■ RECORDS SHOWN
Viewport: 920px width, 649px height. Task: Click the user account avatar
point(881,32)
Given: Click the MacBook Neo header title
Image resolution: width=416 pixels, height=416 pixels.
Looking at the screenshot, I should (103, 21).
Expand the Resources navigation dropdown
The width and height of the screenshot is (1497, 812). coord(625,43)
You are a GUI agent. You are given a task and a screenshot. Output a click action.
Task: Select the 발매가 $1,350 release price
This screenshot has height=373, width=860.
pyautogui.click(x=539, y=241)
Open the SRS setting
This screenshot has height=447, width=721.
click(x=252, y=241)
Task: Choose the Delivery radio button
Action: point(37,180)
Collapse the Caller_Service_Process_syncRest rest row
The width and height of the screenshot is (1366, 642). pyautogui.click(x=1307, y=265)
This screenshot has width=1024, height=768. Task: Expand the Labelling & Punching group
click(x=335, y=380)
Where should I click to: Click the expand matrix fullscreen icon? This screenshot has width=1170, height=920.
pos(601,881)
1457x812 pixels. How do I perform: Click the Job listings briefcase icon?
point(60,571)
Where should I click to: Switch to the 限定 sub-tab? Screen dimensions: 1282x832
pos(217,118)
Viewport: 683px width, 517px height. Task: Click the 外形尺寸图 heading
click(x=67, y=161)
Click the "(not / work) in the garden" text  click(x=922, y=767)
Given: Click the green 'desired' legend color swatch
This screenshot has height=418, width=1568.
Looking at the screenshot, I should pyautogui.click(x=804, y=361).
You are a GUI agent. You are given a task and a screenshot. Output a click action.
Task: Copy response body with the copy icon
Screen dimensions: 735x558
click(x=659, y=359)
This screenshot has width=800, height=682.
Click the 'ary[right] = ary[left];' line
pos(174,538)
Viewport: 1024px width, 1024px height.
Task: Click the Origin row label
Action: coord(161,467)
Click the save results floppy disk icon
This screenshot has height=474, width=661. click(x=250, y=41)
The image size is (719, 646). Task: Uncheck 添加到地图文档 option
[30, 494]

■ WHAT THE TASK REQUIRES
Starting at the line with "Click the save results floppy disk icon", restate each line through the end of the records, both ends included, and stop there.

■ RESPONSE AREA
Click the save results floppy disk icon
This screenshot has height=474, width=661. click(x=250, y=41)
The image size is (719, 646). Task: Uncheck 添加到地图文档 option
[30, 494]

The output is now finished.